WRITTEN INSTRUCTION:
Format every line of the records below as a JSON list of strings, one string per line, with blank lines omitted.

::::

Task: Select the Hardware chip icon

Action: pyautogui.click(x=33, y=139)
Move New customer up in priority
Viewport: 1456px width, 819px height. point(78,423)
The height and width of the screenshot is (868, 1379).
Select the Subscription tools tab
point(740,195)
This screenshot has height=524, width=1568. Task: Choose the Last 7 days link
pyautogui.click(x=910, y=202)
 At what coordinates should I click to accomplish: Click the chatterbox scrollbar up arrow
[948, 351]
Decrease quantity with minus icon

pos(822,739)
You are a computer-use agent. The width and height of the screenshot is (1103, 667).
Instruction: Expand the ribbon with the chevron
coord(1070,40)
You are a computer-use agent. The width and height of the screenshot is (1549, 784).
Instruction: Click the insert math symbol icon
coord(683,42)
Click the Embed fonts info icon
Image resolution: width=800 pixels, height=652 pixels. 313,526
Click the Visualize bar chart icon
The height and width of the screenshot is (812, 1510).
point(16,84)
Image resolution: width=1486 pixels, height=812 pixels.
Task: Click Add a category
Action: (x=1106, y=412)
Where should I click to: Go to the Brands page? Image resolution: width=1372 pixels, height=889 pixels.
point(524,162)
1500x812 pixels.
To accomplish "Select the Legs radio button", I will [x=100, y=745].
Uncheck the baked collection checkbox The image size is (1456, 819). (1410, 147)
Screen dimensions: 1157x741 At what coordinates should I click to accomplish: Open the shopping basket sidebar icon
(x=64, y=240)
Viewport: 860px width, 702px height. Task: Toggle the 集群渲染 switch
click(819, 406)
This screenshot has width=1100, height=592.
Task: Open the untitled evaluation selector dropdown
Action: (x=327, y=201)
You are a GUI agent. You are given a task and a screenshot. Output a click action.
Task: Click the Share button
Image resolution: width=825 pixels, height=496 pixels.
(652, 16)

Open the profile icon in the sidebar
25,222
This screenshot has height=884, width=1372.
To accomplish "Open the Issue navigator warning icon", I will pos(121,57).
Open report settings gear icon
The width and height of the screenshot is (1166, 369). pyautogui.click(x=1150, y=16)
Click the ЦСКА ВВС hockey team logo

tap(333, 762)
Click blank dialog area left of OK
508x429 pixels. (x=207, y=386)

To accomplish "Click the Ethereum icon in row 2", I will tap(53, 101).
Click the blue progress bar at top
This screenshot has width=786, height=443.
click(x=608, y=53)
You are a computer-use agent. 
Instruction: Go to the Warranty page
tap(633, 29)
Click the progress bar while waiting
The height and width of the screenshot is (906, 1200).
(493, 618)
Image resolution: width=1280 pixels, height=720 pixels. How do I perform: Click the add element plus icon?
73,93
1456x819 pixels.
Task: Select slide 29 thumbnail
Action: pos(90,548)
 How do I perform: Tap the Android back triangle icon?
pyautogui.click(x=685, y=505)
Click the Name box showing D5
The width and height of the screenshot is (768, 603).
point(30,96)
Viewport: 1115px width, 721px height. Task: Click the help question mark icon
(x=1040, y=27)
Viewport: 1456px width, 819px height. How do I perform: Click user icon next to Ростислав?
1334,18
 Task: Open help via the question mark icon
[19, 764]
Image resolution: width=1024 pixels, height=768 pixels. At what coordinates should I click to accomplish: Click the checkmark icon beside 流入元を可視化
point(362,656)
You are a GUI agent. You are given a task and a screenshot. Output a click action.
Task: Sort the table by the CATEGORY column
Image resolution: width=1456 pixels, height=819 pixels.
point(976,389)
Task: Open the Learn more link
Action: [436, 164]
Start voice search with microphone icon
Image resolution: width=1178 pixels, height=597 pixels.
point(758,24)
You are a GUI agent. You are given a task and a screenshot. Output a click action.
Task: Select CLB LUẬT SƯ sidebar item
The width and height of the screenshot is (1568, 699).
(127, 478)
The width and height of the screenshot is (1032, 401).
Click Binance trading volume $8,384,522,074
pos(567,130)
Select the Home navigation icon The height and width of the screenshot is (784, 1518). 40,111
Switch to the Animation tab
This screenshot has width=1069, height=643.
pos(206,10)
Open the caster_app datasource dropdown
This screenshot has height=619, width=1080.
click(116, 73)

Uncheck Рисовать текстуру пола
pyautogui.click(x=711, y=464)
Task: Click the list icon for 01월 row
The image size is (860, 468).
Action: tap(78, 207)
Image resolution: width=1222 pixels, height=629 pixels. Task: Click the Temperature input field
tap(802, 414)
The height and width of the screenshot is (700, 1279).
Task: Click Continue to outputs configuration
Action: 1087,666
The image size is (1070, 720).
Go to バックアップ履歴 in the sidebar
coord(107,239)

::::

RESULT OF THIS TASK:
[
  "Task: Select the Hardware chip icon",
  "Action: pyautogui.click(x=33, y=139)",
  "Move New customer up in priority",
  "Viewport: 1456px width, 819px height. point(78,423)",
  "The height and width of the screenshot is (868, 1379).",
  "Select the Subscription tools tab",
  "point(740,195)",
  "This screenshot has height=524, width=1568. Task: Choose the Last 7 days link",
  "pyautogui.click(x=910, y=202)",
  " At what coordinates should I click to accomplish: Click the chatterbox scrollbar up arrow",
  "[948, 351]",
  "Decrease quantity with minus icon",
  "pos(822,739)",
  "You are a computer-use agent. The width and height of the screenshot is (1103, 667).",
  "Instruction: Expand the ribbon with the chevron",
  "coord(1070,40)",
  "You are a computer-use agent. The width and height of the screenshot is (1549, 784).",
  "Instruction: Click the insert math symbol icon",
  "coord(683,42)",
  "Click the Embed fonts info icon",
  "Image resolution: width=800 pixels, height=652 pixels. 313,526",
  "Click the Visualize bar chart icon",
  "The height and width of the screenshot is (812, 1510).",
  "point(16,84)",
  "Image resolution: width=1486 pixels, height=812 pixels.",
  "Task: Click Add a category",
  "Action: (x=1106, y=412)",
  "Where should I click to: Go to the Brands page? Image resolution: width=1372 pixels, height=889 pixels.",
  "point(524,162)",
  "1500x812 pixels.",
  "To accomplish \"Select the Legs radio button\", I will [x=100, y=745].",
  "Uncheck the baked collection checkbox The image size is (1456, 819). (1410, 147)",
  "Screen dimensions: 1157x741 At what coordinates should I click to accomplish: Open the shopping basket sidebar icon",
  "(x=64, y=240)",
  "Viewport: 860px width, 702px height. Task: Toggle the 集群渲染 switch",
  "click(819, 406)",
  "This screenshot has width=1100, height=592.",
  "Task: Open the untitled evaluation selector dropdown",
  "Action: (x=327, y=201)",
  "You are a GUI agent. You are given a task and a screenshot. Output a click action.",
  "Task: Click the Share button",
  "Image resolution: width=825 pixels, height=496 pixels.",
  "(652, 16)",
  "Open the profile icon in the sidebar",
  "25,222",
  "This screenshot has height=884, width=1372.",
  "To accomplish \"Open the Issue navigator warning icon\", I will pos(121,57).",
  "Open report settings gear icon",
  "The width and height of the screenshot is (1166, 369). pyautogui.click(x=1150, y=16)",
  "Click the ЦСКА ВВС hockey team logo",
  "tap(333, 762)",
  "Click blank dialog area left of OK",
  "508x429 pixels. (x=207, y=386)",
  "To accomplish \"Click the Ethereum icon in row 2\", I will tap(53, 101).",
  "Click the blue progress bar at top",
  "This screenshot has width=786, height=443.",
  "click(x=608, y=53)",
  "You are a computer-use agent. ",
  "Instruction: Go to the Warranty page",
  "tap(633, 29)",
  "Click the progress bar while waiting",
  "The height and width of the screenshot is (906, 1200).",
  "(493, 618)",
  "Image resolution: width=1280 pixels, height=720 pixels. How do I perform: Click the add element plus icon?",
  "73,93",
  "1456x819 pixels.",
  "Task: Select slide 29 thumbnail",
  "Action: pos(90,548)",
  " How do I perform: Tap the Android back triangle icon?",
  "pyautogui.click(x=685, y=505)",
  "Click the Name box showing D5",
  "The width and height of the screenshot is (768, 603).",
  "point(30,96)",
  "Viewport: 1115px width, 721px height. Task: Click the help question mark icon",
  "(x=1040, y=27)",
  "Viewport: 1456px width, 819px height. How do I perform: Click user icon next to Ростислав?",
  "1334,18",
  " Task: Open help via the question mark icon",
  "[19, 764]",
  "Image resolution: width=1024 pixels, height=768 pixels. At what coordinates should I click to accomplish: Click the checkmark icon beside 流入元を可視化",
  "point(362,656)",
  "You are a GUI agent. You are given a task and a screenshot. Output a click action.",
  "Task: Sort the table by the CATEGORY column",
  "Image resolution: width=1456 pixels, height=819 pixels.",
  "point(976,389)",
  "Task: Open the Learn more link",
  "Action: [436, 164]",
  "Start voice search with microphone icon",
  "Image resolution: width=1178 pixels, height=597 pixels.",
  "point(758,24)",
  "You are a GUI agent. You are given a task and a screenshot. Output a click action.",
  "Task: Select CLB LUẬT SƯ sidebar item",
  "The width and height of the screenshot is (1568, 699).",
  "(127, 478)",
  "The width and height of the screenshot is (1032, 401).",
  "Click Binance trading volume $8,384,522,074",
  "pos(567,130)",
  "Select the Home navigation icon The height and width of the screenshot is (784, 1518). 40,111",
  "Switch to the Animation tab",
  "This screenshot has width=1069, height=643.",
  "pos(206,10)",
  "Open the caster_app datasource dropdown",
  "This screenshot has height=619, width=1080.",
  "click(116, 73)",
  "Uncheck Рисовать текстуру пола",
  "pyautogui.click(x=711, y=464)",
  "Task: Click the list icon for 01월 row",
  "The image size is (860, 468).",
  "Action: tap(78, 207)",
  "Image resolution: width=1222 pixels, height=629 pixels. Task: Click the Temperature input field",
  "tap(802, 414)",
  "The height and width of the screenshot is (700, 1279).",
  "Task: Click Continue to outputs configuration",
  "Action: 1087,666",
  "The image size is (1070, 720).",
  "Go to バックアップ履歴 in the sidebar",
  "coord(107,239)"
]